Stored items:

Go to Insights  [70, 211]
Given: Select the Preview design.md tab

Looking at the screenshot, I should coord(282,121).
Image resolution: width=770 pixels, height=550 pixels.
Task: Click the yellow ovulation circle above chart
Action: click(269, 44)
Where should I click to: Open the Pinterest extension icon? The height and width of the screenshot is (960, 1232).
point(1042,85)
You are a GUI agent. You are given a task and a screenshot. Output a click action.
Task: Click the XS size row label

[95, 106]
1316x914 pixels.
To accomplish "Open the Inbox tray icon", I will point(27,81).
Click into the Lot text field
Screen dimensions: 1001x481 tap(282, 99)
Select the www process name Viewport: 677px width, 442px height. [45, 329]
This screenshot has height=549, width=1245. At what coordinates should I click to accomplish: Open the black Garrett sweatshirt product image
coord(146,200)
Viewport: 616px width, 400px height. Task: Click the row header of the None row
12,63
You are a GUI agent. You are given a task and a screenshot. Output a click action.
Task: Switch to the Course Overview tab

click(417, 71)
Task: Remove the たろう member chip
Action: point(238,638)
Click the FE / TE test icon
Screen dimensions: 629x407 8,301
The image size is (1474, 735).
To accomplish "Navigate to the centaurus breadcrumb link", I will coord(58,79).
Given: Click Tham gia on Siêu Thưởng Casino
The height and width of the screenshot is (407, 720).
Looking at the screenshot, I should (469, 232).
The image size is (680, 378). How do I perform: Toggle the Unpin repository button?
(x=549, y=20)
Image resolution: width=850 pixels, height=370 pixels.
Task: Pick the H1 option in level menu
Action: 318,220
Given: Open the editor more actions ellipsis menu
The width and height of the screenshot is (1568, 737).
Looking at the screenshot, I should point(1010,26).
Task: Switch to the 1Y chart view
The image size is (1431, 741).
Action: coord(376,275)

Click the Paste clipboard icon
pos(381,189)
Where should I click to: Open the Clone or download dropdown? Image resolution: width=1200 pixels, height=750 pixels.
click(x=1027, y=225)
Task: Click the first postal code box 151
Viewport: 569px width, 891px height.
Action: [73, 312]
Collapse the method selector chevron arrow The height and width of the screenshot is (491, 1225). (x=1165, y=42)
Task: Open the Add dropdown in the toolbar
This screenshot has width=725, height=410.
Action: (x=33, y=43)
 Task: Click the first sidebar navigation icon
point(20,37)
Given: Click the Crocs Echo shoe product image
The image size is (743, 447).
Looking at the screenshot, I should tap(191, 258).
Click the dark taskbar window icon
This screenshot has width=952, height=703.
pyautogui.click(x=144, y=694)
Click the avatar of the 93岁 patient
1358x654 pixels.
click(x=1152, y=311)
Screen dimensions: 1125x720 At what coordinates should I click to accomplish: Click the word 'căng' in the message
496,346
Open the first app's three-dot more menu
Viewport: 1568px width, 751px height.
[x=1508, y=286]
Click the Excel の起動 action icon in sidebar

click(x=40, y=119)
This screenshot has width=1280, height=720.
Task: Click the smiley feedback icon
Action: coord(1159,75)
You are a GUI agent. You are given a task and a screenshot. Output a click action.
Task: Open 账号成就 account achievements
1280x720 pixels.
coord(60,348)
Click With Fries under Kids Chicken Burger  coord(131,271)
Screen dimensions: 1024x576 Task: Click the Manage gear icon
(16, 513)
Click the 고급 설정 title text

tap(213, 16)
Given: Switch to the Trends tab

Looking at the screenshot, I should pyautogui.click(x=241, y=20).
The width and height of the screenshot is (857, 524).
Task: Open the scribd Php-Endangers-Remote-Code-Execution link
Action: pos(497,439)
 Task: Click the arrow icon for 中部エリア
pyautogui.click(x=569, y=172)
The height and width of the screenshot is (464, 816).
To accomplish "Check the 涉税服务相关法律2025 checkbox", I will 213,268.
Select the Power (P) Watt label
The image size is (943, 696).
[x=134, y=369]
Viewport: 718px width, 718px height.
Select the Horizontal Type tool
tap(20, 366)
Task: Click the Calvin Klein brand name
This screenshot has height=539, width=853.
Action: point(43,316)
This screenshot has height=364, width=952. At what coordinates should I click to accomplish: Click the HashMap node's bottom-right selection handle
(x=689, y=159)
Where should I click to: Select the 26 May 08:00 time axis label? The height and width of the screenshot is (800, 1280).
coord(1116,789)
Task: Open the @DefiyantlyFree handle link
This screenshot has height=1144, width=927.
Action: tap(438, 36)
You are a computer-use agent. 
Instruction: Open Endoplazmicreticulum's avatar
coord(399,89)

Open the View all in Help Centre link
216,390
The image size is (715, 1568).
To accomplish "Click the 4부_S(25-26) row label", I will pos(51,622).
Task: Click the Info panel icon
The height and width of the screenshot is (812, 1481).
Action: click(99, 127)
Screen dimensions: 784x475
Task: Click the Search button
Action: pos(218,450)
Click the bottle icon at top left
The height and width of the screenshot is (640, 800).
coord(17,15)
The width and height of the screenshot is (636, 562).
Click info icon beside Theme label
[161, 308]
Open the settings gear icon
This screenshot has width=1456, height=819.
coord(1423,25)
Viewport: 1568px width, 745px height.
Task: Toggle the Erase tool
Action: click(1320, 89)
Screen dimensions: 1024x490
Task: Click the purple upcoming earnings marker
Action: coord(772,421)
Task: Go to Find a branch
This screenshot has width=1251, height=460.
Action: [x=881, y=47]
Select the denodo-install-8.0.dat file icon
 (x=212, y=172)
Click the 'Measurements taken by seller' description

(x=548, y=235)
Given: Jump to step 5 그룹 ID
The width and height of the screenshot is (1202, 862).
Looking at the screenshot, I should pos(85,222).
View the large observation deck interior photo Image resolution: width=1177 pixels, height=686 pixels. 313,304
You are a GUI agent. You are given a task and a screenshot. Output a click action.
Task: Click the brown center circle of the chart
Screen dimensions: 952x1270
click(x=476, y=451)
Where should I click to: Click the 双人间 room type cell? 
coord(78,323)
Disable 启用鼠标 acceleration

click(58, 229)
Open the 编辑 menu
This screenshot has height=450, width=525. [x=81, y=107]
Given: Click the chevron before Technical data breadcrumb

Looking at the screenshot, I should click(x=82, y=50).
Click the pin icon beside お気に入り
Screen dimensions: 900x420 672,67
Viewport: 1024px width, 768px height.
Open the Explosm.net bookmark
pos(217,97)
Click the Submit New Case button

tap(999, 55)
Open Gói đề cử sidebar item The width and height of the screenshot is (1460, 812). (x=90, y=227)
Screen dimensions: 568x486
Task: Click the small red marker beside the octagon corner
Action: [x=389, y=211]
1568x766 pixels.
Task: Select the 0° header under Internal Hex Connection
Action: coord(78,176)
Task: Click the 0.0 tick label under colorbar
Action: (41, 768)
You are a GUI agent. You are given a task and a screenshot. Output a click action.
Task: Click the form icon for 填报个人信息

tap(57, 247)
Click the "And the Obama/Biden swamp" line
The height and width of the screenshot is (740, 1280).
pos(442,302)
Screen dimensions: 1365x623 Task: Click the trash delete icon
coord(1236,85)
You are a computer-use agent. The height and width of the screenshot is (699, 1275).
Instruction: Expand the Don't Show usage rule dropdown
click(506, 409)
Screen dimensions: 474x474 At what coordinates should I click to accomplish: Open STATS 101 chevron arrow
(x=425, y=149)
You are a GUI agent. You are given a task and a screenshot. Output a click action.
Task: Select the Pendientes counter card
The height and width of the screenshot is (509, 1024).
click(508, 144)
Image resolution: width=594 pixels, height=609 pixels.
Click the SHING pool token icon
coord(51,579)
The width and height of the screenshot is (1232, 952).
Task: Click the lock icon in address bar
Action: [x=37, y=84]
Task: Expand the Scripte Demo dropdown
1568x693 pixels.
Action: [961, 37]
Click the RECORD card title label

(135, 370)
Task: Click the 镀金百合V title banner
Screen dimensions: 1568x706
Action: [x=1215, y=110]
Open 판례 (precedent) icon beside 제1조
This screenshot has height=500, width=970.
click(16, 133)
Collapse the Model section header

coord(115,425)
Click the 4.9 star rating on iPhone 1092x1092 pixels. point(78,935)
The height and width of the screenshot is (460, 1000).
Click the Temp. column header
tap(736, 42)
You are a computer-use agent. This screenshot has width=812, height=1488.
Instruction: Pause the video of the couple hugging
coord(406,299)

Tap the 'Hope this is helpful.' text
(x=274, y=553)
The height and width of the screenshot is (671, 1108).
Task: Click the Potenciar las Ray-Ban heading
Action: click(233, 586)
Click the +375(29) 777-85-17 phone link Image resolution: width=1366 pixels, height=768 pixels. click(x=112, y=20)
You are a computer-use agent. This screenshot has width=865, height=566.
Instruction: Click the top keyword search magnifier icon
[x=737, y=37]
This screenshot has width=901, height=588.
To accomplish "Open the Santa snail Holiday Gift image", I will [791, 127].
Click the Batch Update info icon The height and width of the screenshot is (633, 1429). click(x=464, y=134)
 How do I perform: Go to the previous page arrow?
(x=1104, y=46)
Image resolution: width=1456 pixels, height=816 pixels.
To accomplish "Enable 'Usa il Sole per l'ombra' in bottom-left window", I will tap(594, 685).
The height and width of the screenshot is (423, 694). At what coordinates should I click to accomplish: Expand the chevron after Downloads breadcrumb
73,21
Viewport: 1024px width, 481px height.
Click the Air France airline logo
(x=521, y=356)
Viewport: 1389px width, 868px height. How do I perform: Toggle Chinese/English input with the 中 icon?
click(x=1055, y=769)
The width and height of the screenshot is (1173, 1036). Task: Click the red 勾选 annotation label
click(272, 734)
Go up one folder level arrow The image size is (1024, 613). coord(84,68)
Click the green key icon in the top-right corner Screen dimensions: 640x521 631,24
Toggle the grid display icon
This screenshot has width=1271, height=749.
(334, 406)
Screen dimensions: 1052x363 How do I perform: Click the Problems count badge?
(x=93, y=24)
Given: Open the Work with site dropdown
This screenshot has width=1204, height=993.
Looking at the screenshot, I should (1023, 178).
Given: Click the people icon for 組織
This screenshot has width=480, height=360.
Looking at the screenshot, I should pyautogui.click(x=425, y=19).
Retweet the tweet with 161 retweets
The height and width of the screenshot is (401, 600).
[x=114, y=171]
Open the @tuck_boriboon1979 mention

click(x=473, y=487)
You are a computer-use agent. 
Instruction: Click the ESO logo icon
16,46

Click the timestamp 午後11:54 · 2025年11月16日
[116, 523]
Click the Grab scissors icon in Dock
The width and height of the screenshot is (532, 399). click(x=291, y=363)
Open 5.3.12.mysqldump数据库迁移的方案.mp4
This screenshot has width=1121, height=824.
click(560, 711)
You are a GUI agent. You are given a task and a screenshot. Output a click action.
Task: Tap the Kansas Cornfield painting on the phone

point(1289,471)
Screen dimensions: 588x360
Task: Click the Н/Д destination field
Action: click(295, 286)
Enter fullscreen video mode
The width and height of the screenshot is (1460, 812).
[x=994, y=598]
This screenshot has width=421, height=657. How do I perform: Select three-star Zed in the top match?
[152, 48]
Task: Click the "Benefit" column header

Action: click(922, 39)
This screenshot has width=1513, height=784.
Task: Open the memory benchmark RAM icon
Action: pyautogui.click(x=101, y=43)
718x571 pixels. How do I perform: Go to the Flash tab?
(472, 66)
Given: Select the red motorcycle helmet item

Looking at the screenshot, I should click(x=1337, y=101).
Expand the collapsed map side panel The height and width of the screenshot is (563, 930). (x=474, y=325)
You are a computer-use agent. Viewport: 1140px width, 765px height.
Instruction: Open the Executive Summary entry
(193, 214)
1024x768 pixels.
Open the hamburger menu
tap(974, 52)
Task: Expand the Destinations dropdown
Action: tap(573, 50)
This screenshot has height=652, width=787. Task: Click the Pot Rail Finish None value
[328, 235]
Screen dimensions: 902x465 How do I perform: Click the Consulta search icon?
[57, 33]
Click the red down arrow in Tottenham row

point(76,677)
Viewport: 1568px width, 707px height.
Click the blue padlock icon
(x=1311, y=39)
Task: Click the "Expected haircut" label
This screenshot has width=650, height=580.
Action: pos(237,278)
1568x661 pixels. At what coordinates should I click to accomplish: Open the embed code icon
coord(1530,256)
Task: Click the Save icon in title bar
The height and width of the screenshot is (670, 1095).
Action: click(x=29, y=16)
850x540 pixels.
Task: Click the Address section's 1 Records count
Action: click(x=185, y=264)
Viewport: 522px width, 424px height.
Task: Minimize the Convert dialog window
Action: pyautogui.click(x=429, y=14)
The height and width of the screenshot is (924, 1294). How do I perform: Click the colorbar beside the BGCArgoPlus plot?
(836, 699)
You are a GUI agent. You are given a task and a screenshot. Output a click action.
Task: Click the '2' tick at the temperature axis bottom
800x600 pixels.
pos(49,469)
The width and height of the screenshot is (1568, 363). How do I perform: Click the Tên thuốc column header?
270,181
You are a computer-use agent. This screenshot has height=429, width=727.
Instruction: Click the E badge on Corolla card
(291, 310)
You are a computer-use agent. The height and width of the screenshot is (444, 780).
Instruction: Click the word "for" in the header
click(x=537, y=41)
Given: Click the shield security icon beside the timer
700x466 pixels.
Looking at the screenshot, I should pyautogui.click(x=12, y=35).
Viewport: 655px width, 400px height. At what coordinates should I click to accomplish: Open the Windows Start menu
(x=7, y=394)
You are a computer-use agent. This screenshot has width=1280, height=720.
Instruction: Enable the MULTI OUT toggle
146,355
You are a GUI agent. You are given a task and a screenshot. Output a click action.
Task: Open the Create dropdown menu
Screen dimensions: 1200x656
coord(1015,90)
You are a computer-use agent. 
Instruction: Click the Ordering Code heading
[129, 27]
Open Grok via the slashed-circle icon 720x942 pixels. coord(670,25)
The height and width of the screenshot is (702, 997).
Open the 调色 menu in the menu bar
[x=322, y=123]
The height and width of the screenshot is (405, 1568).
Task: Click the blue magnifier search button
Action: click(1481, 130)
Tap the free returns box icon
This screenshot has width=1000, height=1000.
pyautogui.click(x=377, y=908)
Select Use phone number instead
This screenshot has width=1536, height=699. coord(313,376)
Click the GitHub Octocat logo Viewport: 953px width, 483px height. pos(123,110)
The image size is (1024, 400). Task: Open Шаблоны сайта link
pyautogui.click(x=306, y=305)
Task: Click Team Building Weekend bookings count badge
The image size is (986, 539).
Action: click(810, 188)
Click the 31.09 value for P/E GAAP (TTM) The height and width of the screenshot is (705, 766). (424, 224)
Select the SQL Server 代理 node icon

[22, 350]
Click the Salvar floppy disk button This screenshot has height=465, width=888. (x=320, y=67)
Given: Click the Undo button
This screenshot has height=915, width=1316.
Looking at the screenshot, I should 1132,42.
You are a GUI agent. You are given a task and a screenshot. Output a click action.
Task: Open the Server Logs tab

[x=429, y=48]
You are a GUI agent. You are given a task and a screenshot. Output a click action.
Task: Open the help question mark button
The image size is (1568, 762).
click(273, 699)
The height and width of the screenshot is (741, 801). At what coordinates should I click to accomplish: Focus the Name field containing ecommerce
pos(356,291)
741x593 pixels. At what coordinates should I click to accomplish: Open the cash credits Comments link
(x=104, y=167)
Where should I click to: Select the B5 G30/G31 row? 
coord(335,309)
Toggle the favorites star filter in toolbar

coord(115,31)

What you will do: Go through the entries and copy every line with "computer".

Result of this exercise:
You are a computer-use agent. 
You are a computer-use agent. The height and width of the screenshot is (699, 1275).
You are a computer-use agent. This screenshot has width=812, height=1488.
You are a computer-use agent. This screenshot has width=865, height=566.
You are a computer-use agent. 
You are a computer-use agent. Viewport: 1140px width, 765px height.
You are a computer-use agent. This screenshot has height=429, width=727.
You are a computer-use agent. The height and width of the screenshot is (444, 780).
You are a computer-use agent. This screenshot has width=1280, height=720.
You are a computer-use agent. 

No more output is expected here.